The 2017 judgement by the European Commission found that Google abused its dominant position in the search engine market to unfairly promote its own services. In delivering its ruling on the appeal, the court said Google used its search engine to favor results from Google Shopping over other shopping services, even when its competitors’ results were more relevant.

For the past decade Google has maintained a search-engine market share of 90% and its annual revenues have climbed by billions of dollars every year. With this growing success has come growing scrutiny: Google currently has three major cases pending in the EU. In addition to this inquiry it's also facing an AdSense-related fine of $1.7 billion dollars and an Android-related fine of $5 billion dollars (the new record-holder for largest). If everything ends up going against it, that means Google is potentially liable for over $9 billion in fines.

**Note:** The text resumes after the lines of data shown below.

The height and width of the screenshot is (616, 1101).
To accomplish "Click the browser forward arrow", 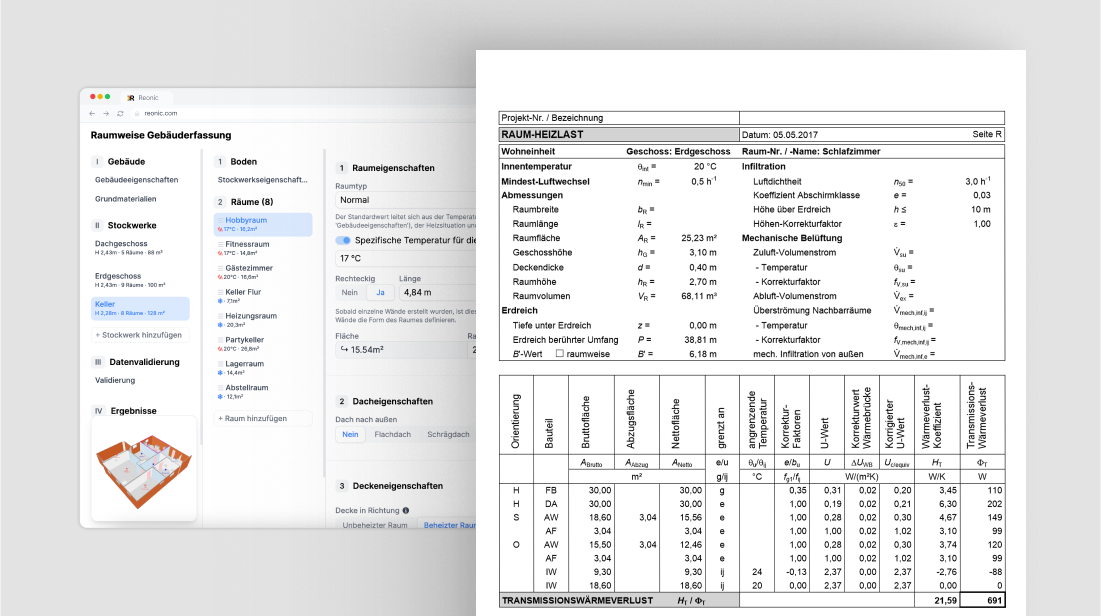I will [106, 113].
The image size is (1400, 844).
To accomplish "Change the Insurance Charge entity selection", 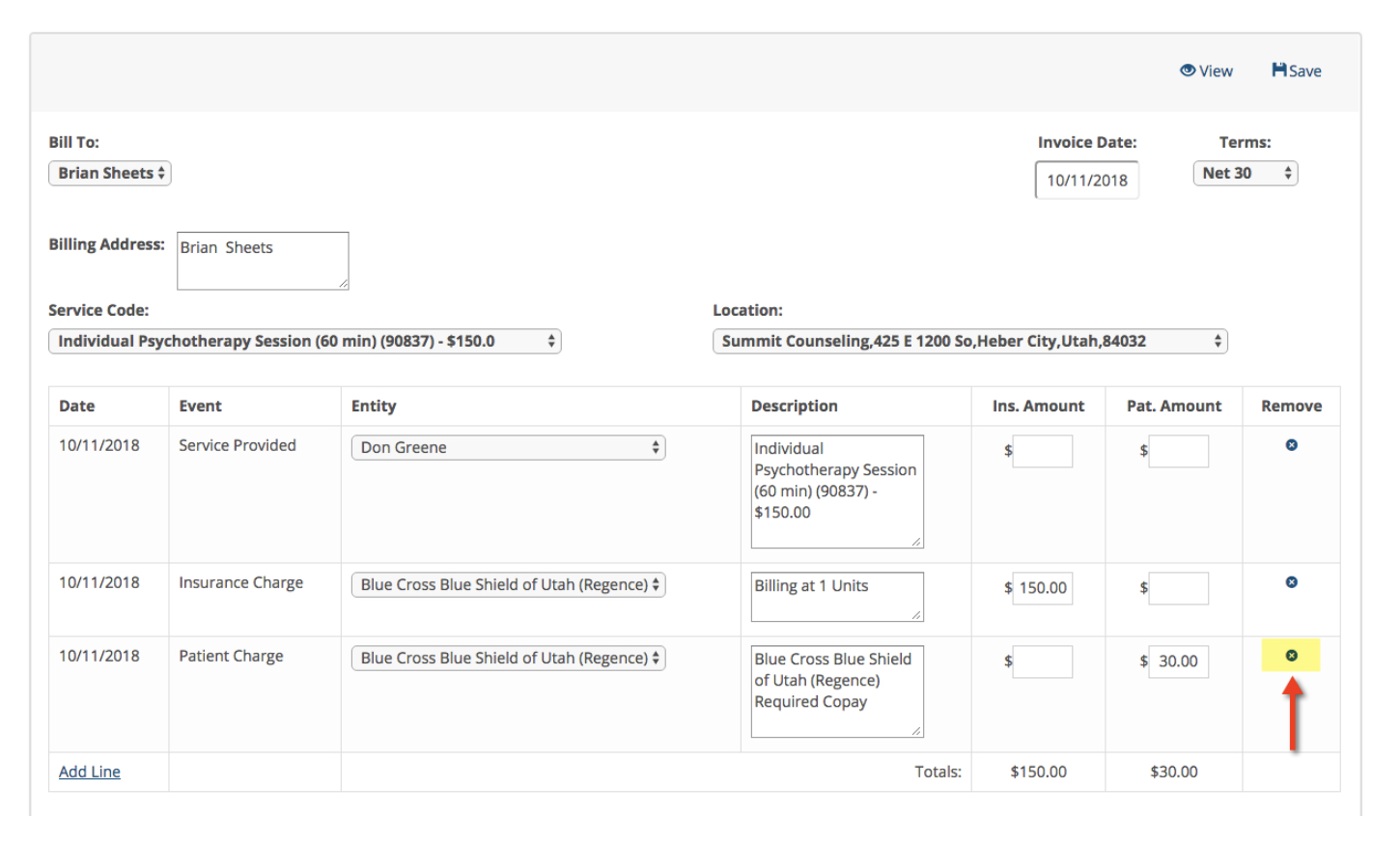I will coord(508,584).
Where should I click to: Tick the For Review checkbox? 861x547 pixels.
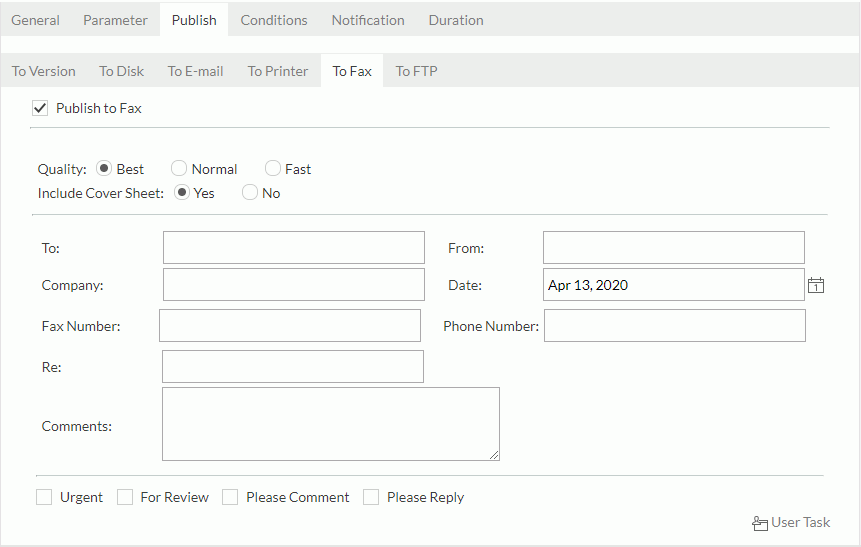tap(125, 497)
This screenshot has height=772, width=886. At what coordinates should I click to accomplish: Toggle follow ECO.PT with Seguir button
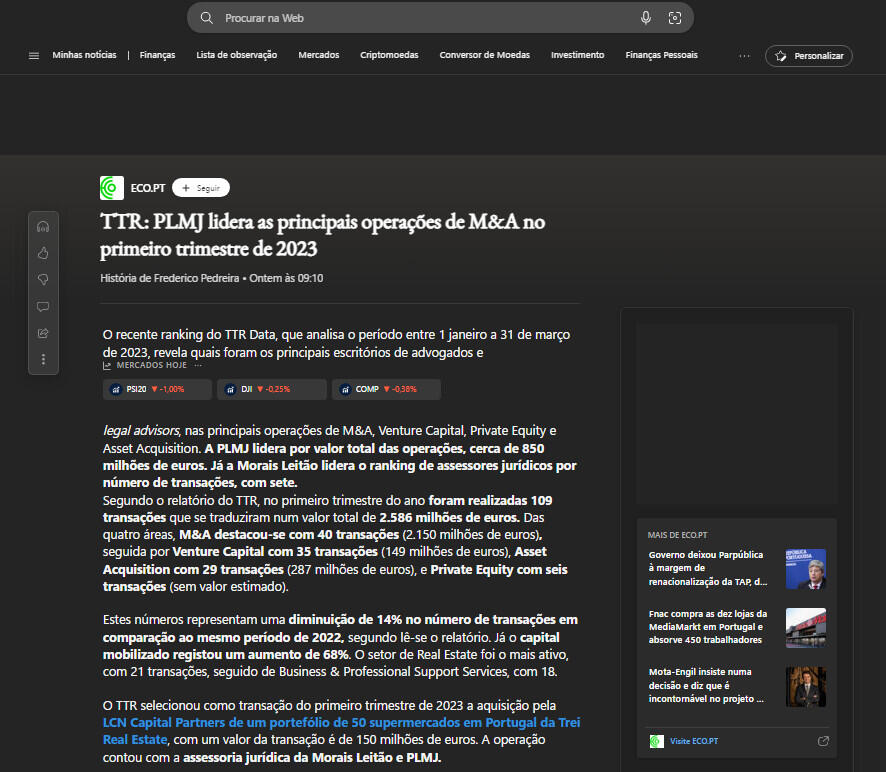pyautogui.click(x=201, y=188)
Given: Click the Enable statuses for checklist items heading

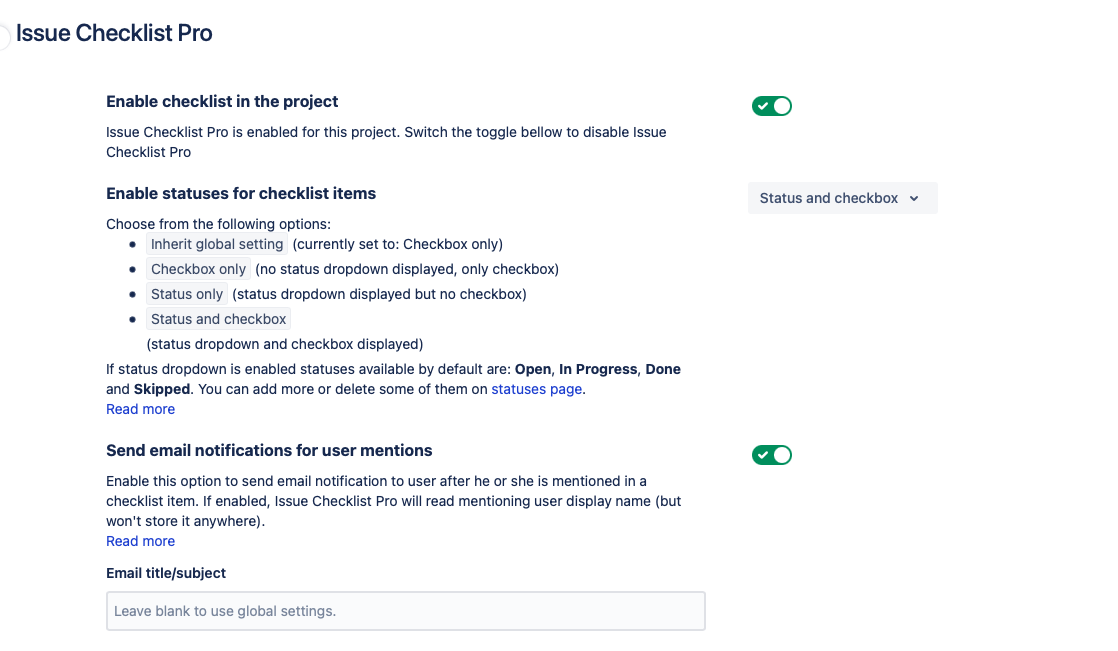Looking at the screenshot, I should tap(241, 193).
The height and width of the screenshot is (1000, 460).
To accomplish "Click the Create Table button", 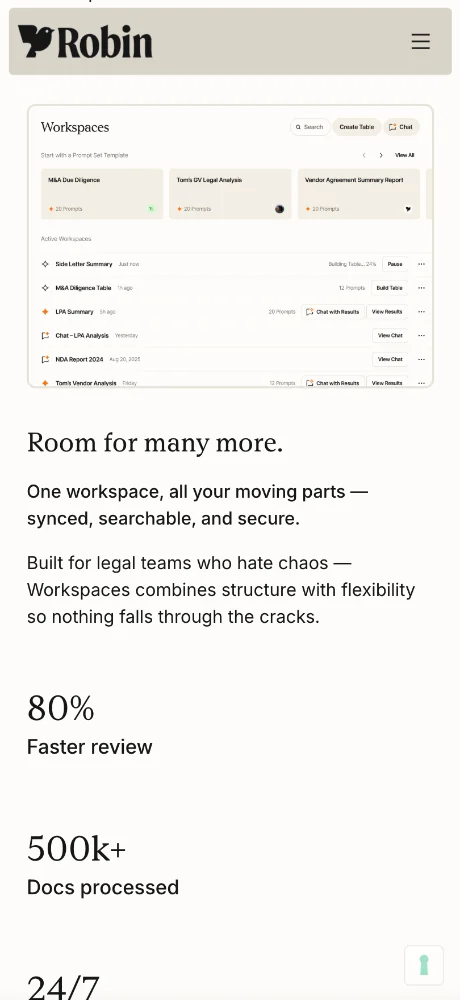I will tap(357, 127).
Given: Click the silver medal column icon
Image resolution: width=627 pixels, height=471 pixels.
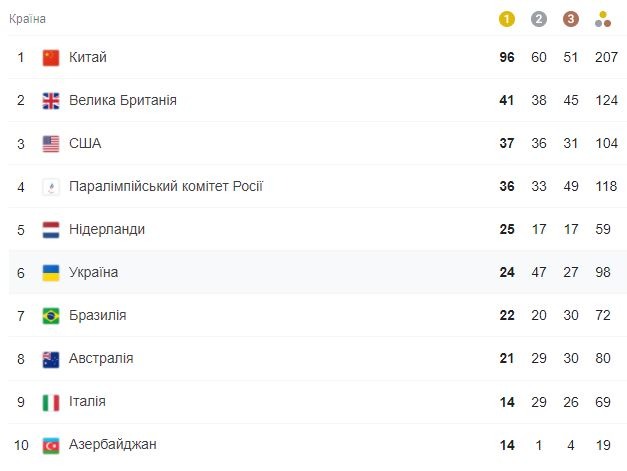Looking at the screenshot, I should (539, 19).
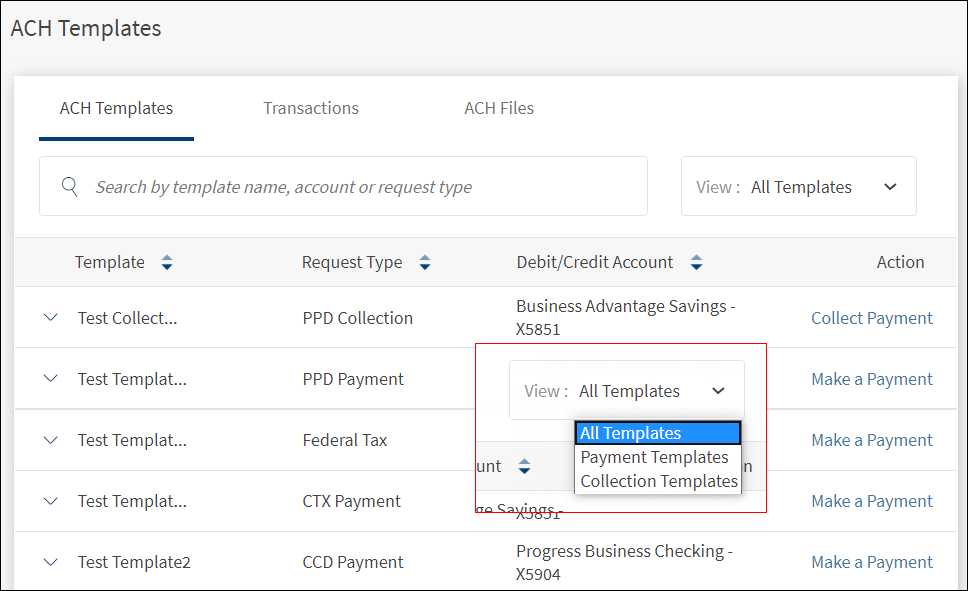Sort by Template column arrows
Image resolution: width=968 pixels, height=591 pixels.
click(x=167, y=263)
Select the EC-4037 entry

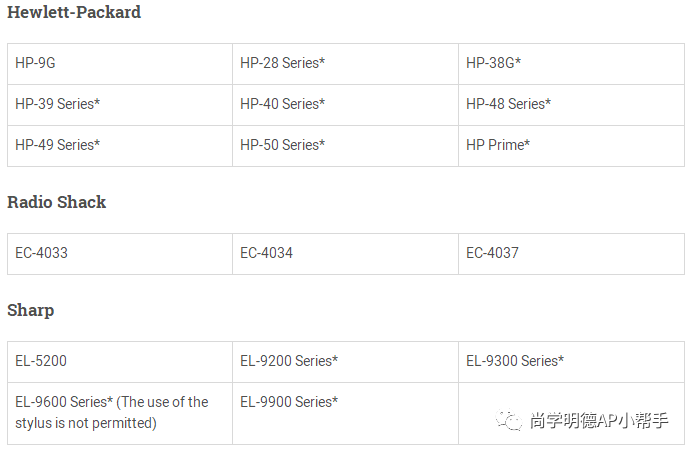(x=572, y=254)
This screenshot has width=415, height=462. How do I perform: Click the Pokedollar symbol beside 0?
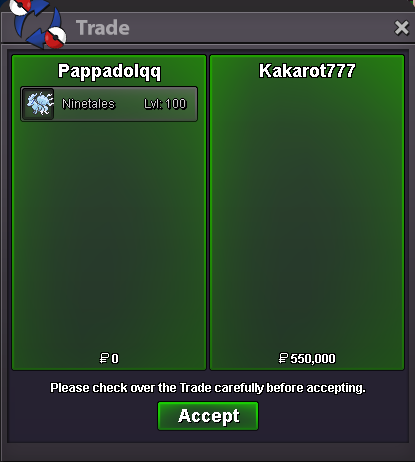coord(104,359)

The current case can still be appealed to Europe’s highest court, the European Court of Justice. Reuters reports that Google is attempting to settle its Android case with the EU rather than potentially face judgement. Considering that $9 billion is just 5% of its $181 billion annual revenue (which grew over 12% in 2020) it’s probably safe to say that even if Google is made to pay these fines, it will only be a footnote in the accounting sheets.